Besides stapling the papers together, we need to write the Introduction and Conclusion chapters that clearly describe the logical connection between the individual chapters or papers. Then, the content of the chapters should be re-read and edited, so that the thesis is readable from start to end and makes sense as a whole.

Exercises

Shorten the long title mentioned in Section 8.1.1 appropriately. You can list multiple variants, along with corresponding hypothetical assumptions that make a given variant the best choice.
Find one good abstract and one abstract that breaks multiple recommendations.
Mark the context, problem, and response in the Introduction chapter of your bachelor’s or master’s thesis.
Find a paper that includes source code snippets in its main text (not appendices). Is it well-justified in this case or only a sign of low quality?
How does a conclusion differ from the introduction? You can illustrate this on a hypothetical example.
Extract a complete section structure from a conference paper about 8–12 pages long. Is it logical? How deeply is it nested?

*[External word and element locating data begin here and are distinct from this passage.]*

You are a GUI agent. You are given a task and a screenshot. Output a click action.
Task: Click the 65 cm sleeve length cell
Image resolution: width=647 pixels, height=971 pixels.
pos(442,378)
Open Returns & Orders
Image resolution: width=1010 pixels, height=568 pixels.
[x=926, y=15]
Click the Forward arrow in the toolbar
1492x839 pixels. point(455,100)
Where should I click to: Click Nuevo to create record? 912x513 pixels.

In a paper that you like, find three or four most relevant related works (as indicated by the authors). In which sections are they present? Are they referenced multiple times?
In an existing paper, find an argument consisting of a claim, reason, evidence, acknowledgment/response, and optionally a warrant.
Write a short text (2–4 sentences) that satisfies the first two stylistic rules from The Craft of Research mentioned at the end of Section 8.2. Rewrite the text so that it violates them.
What type of chart would you use to show:
1. the correlation between the monitor resolution and the average number of applications open simultaneously,
2. the average resolution of monitors from year 1970 to 2025?
Which of the rules and tips in this chapter that you did not know before will help you improve your master’s thesis the most? Do you see any impediments why you will not be able to apply some of them?